◆ **課題内容**: 「How do I perform: Select」を含む行から「point(473,159)」を含む行までを、「heading」を「label」に置き換え、その他は一切変えずに書き直してください。

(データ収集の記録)
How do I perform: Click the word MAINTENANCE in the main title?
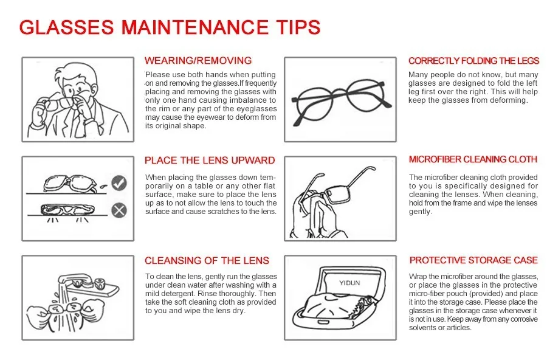point(195,27)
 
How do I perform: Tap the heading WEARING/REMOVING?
point(198,60)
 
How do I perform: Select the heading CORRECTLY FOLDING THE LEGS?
point(473,61)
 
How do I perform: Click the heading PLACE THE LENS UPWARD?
point(210,161)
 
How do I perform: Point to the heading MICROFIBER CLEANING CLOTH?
point(473,159)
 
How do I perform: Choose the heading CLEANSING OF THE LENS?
point(207,260)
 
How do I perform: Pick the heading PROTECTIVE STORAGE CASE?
point(473,260)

◆ **課題への解答**:
How do I perform: Select the label CORRECTLY FOLDING THE LEGS?
point(473,61)
 
How do I perform: Click the label PLACE THE LENS UPWARD?
point(210,161)
 
How do I perform: Point to the label MICROFIBER CLEANING CLOTH?
point(473,159)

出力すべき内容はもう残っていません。